Lo encontraron tres días después de muerto, porque estaba un poco oculto, debajo de un ficus, no tan a la vista como para molestar a los estudiantes con el espectáculo. Su hija ya sabía que se había muerto, que se había suicidado, porque se lo dejó escrito en un papel sobre su mesa del despacho. Y con las instrucciones de qué hacer, a quién llamar, qué decir, cómo gestionar la solicitud de pensión para su madre y para ella. Y un email ya redactado que debería enviarme a mí, a Enrique, para que yo me encargara de contárselo a mis hermanos.
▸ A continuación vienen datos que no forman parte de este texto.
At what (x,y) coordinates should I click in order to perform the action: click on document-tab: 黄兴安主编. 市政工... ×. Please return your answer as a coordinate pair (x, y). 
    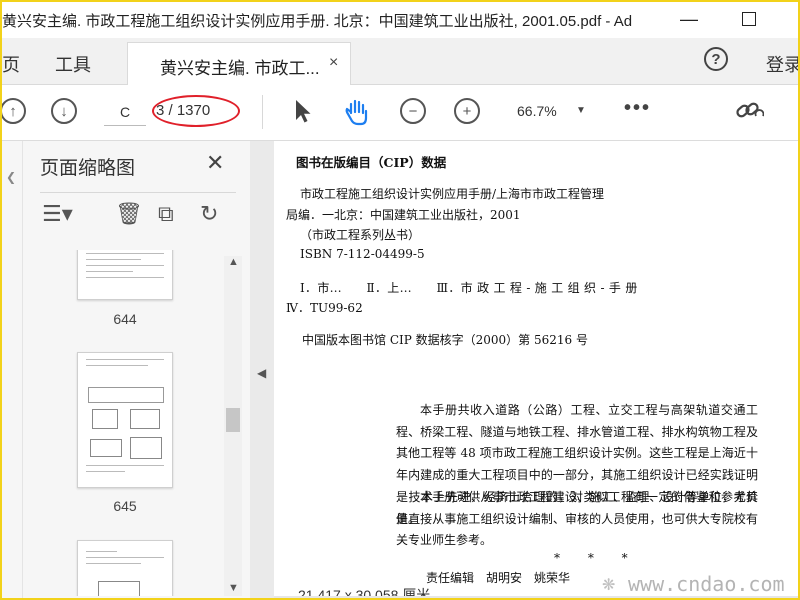
    Looking at the image, I should click on (239, 64).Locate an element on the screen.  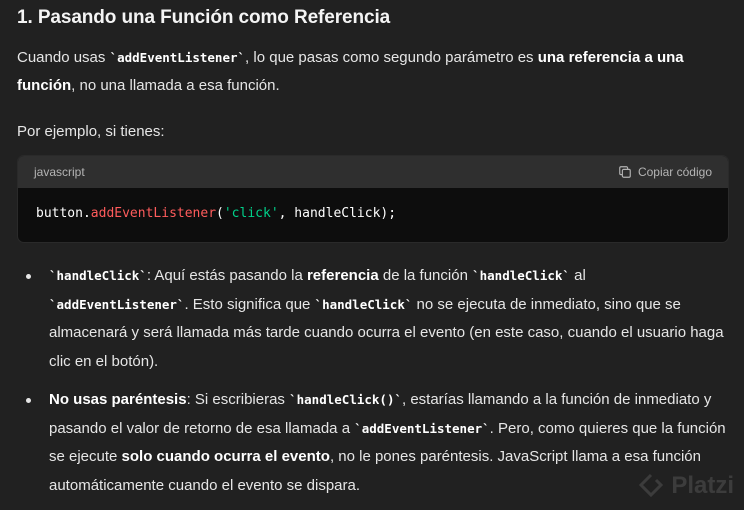
text: . Esto significa que is located at coordinates (250, 304).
Yo supe que había muerto antes de que lo encontraran los guardias. Antonio y yo dormimos en la misma cama decenas de veces, en Quinta Loló, cuando él se quedaba por la noche porque se le había hecho tarde. Yo era de los pequeños, entre 10 y 12 años, y él era amigo de los mayores, de Javier, Tito, Coque y Nacho. De hecho, cuando todos regresamos a Madrid, él se quedó viviendo con Javier, compartiendo casa en Caracas, hasta que Javier se casó con Betty, y la cosa salió mal, y Javier se vino a Madrid, dejando a Antonio solo en Caracas. Entre Antonio y yo nunca hubo sexo, él estaba demasiado reprimido, y yo aún no había tenido mi primera eyaculación, que pasó en Madrid, ya en 1968, con trece años, y por culpa de La Celestina. Bueno, de la película de La Celestina. ¿Cómo no dedicarse uno a escribir, si hasta los inicios del sexo fueron literarios?

Luego se suicidaron más. Diego Parra, lanzándose desde lo alto de su propio edificio de trabajo, en Bogotá. La madre de Rosa en la piscina, ahogada. La mujer de Harry Debelius por la ventana, desde un piso 14 en Arturo Soria. Gonzalo en la mesa del quirófano, él sabía cómo morir sin dejar rastro, para eso era médico. Cada cual se suicida como puede. Robin Williams ahorcado en la puerta del armario de su casa. Dicen que la mayoría, por número en el mundo, se ahorcan. Es feo el aspecto posterior, pero dicen que no duele tanto. Nadie habla por experiencia propia, claro, pero se sabe. La mejor manera, según los teóricos y estudiosos del suicidio, es un cinturón explosivo, como los de los mártires yihadistas, o con dinamita de las minas. Sin dolor, pero con los fragmentos del cuerpo repartidos por todas partes. Un asquito, no para el muerto, sino para los que tienen que limpiar después. Los yonquis mueren de sobredosis. Lo tienen fácil. Las enfermeras de Inglaterra con Paracetamol, pero con mucho paracetamol, no sé cuántas cajas. Los diabéticos con insulina, aunque a mí no me apetece mucho eso de la sobredosis de insulina, porque estoy harto de las hipoglucemias. No me creo que los japoneses se suiciden haciéndose el harakiri, eso solo pasa en las películas. Cortarse las venas es un estropicio, y no me creo que no duela, como lo de ahogarse en el mar, aunque otros dicen que no duele. No sé. Yo estuve a punto de ahogarme hace dos veranos, en Santander, y me asusté mucho. Tendría que estar muy borracho. Además, hace frío en el mar. No me gusta. Tirarse desde un puente, o por la ventana, me da vértigo. Tendría que hacerlo de espaldas, de frente no podría. Y tendría que beber bastante whisky antes. Y con gas de helio, o mejor nitrógeno, también podría ser. Mejor que todo lo anterior, desde luego.